▶ Excerpted records:
^^^^^^^^^^^^^^^^

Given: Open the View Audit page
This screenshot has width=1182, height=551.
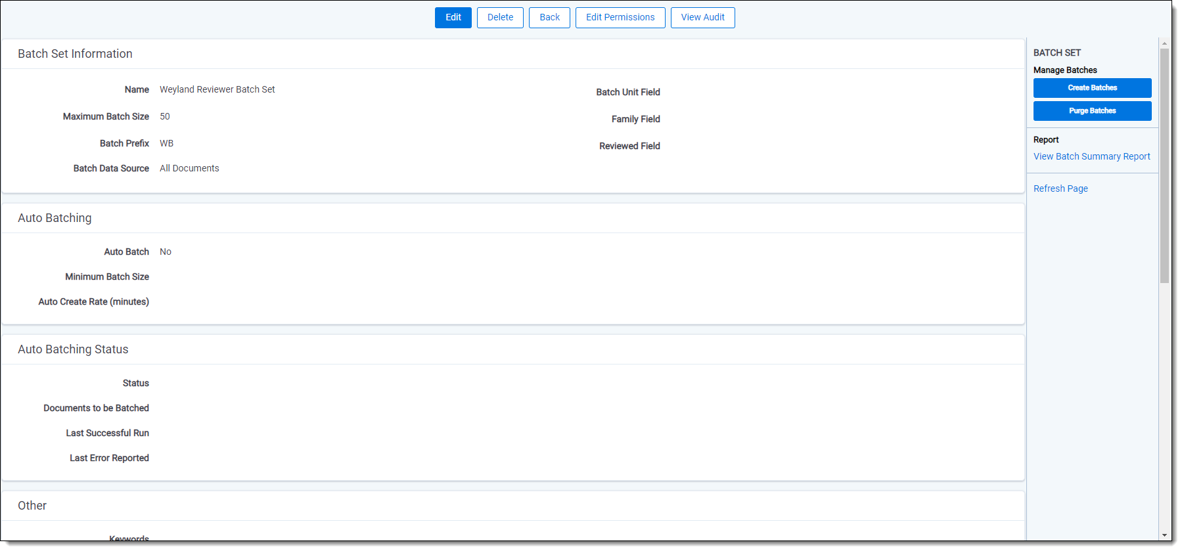Looking at the screenshot, I should click(702, 18).
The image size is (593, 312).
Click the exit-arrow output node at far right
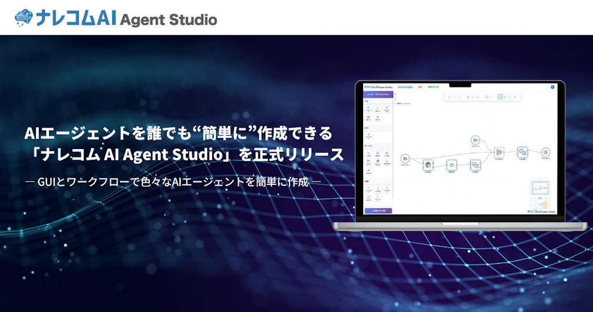tap(545, 152)
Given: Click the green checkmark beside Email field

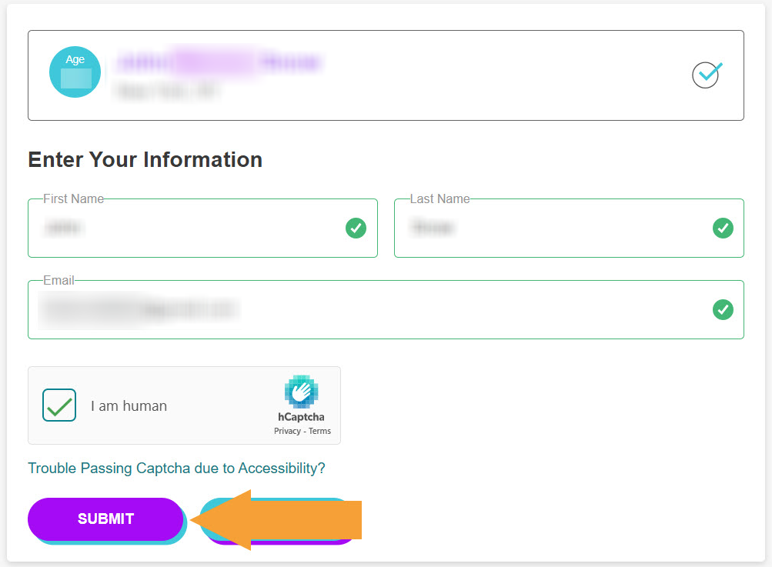Looking at the screenshot, I should 722,310.

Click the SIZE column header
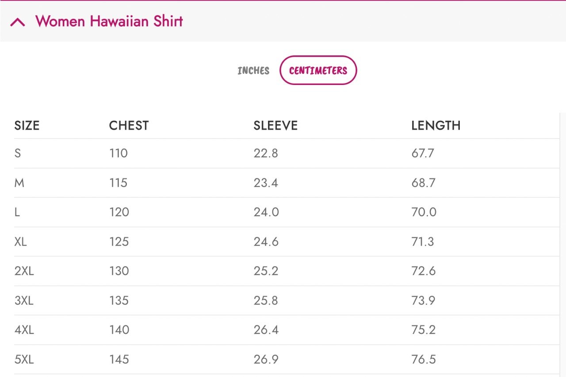(27, 126)
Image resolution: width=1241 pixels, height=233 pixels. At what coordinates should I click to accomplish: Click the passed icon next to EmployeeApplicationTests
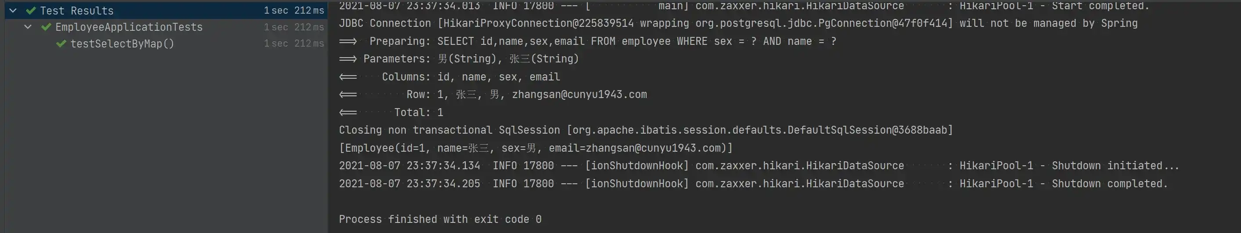point(46,27)
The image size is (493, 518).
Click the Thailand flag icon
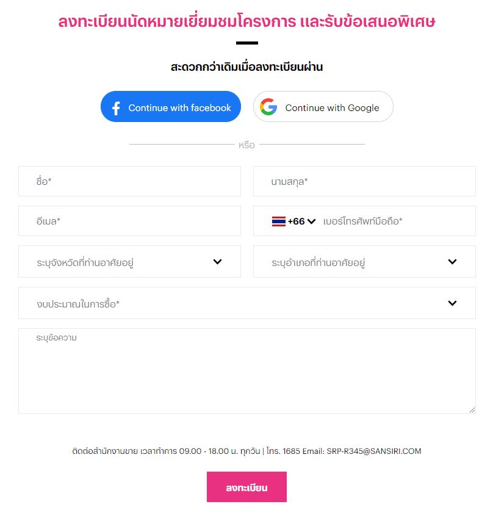pos(279,221)
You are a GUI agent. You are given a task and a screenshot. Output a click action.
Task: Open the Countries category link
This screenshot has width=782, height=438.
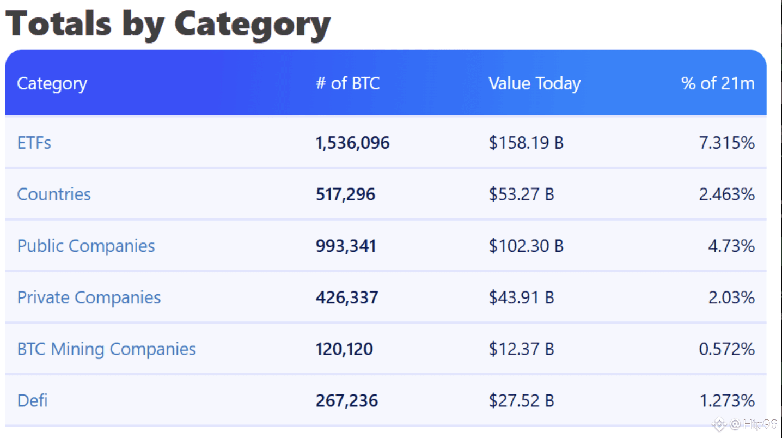pos(54,194)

^^^^^^^^^^^^^^^^

Each line above that has the word "Open" should be copied.

▶ Your response:
Given: Open the View Audit page
Task: Open the Countries category link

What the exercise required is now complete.